Auf Anfrage von RTL und stern reagiert das Unternehmen schriftlich: "Holcim nimmt Klimaschutz sehr ernst. Wir haben unseren CO2-Fussabdruck über die vergangenen Jahrzehnte entscheidend reduziert. Wir werden diesen Weg im Einklang mit den wissenschaftlichen Anforderungen bis 2030 weiter beschleunigen und werden bis 2050 ein klimaneutrales Unternehmen sein."

"Das Verfahren gegen Holcim ist Teil einer weltweiten Bewegung"

Vertreten werden die vier indonesischen Kläger in der Schweiz durch eine Anwältin. Daneben stehen ihnen große Nichtregierungsorganisationen bei. In ihrer Heimat die indonesische Organisation WALHI, die schweizerische HEKS und in Berlin das ECCHR (European Center for Constitutional and Human Rights). Allen Beteiligten ist klar, dass das Verfahren in der Schweiz Modellcharakter hat. "Das eingeleitete Verfahren gegen Holcim in der Schweiz ist Teil einer weltweiten Bewegung", sagt ECCHR-Menschenrechtsanwältin Miriam Saage-Maass. "Unternehmen können sich nicht mehr verstecken." Immer mehr Menschen stünden nun auf und wehrten sich. "Sie akzeptieren nicht weiter, dass Unternehmen auf ihre Kosten wirtschaften, das Klima ruinieren und Menschenrechte verletzen."

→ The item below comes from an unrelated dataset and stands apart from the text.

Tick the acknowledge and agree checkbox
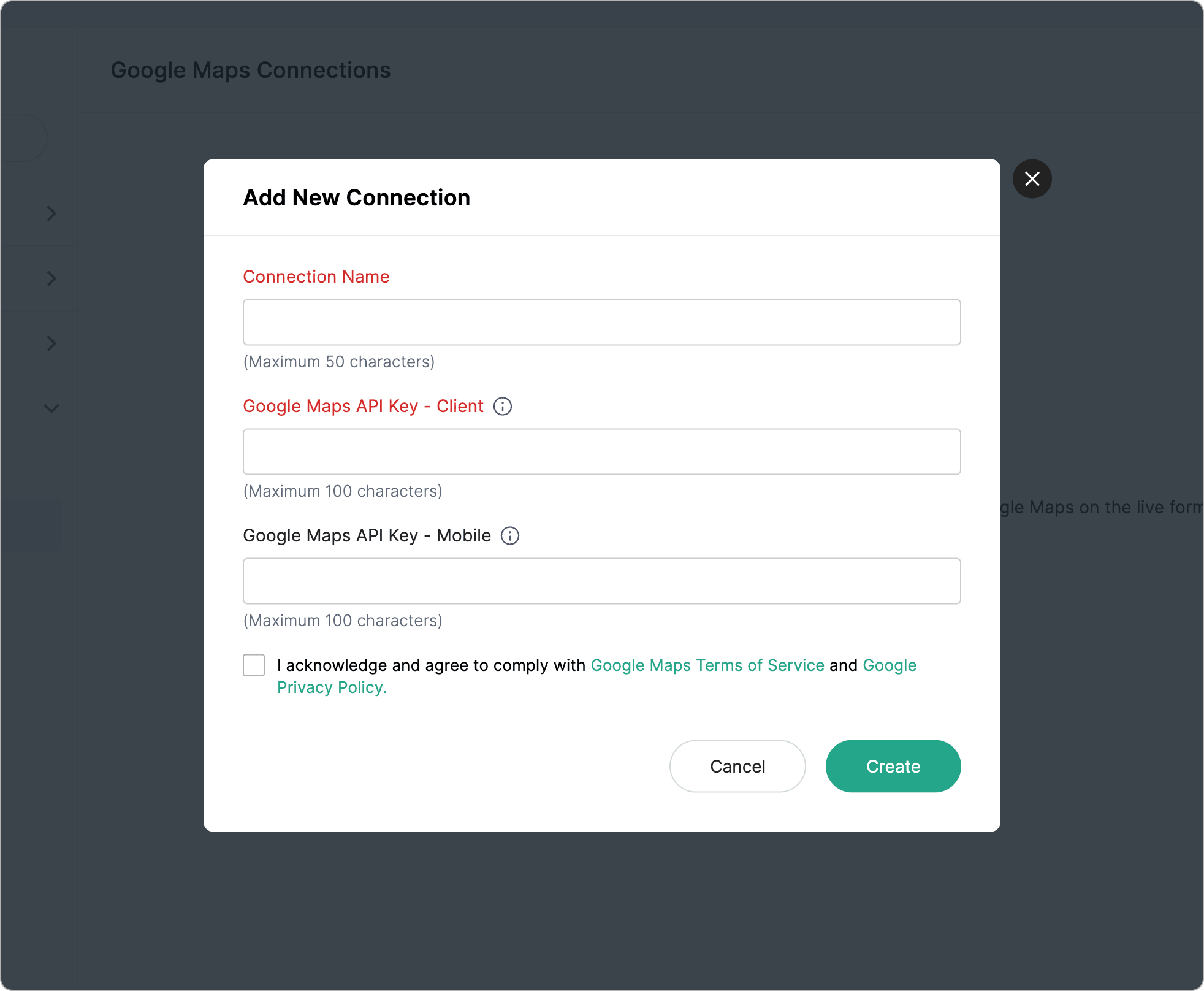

Die eingereichten Unterlagen, mit denen das Klageverfahren eröffnet wurde, haben es in sich. Sie liegen RTL/stern exklusiv vor. Darin werden zwei Richtungen vorgegeben. Einmal wollen die vier Kläger ganz konkret für sich und ihre Inselgemeinschaft Schadensersatzzahlungen für die Zerstörung von Häusern, Fischfarmen und Infrastruktur bekommen. Dazu soll der Konzern Schutzmaßnahmen finanzieren, durch welche die Insel vor zukünftigen Unwettern geschützt wird. Gerade versuchen die Menschen auf Pari etwa, in größerem Stil Mangroven zu pflanzen, um einen natürlichen Schutz vor Überflutungen zu bekommen. Die zweite Zielrichtung dürfte für die Holcim AG jedoch weit bedeutender sein. Die vier Kläger wollen den Zementkonzern auf eine drastische Senkung seines CO2-Ausstoßes verpflichtet wissen. So soll die Holcim AG ihre Treibhausgase bis 2030 um 43 Prozent reduzieren (zum Vergleichsjahr 2019), bis 2040 um 69 Prozent. Dies wäre gewiss nur mit umfangreichen und teuren Investitionen möglich. Wahrscheinlich müsste der Konzern seine Beton- und Zementproduktion völlig umstellen.

David gegen Goliath

"Das Ziel der Klage ist, dass die Holcim AG für den Schaden, den sie mit verursacht hat, geradestehen muss", sagt die Schweizer Juristin Nina Burri zu RTL und stern. Die Menschenrechtsanwältin, die früher auch schon gegen internationale Kriegsverbrecher ermittelt hat, sieht die Menschen von Pari als direkte Betroffene des Klimawandels, so wie viele Millionen andere Menschen, vor allem im Süden des Planeten. Für Burri hat ihr Vorgehen Modellcharakter. "Holcim hat den Klimawandel mit verursacht, und das schädigt nun viele, viele Menschen", so die Menschenrechtsanwältin. "Und die könnten sich nun alle wehren dagegen."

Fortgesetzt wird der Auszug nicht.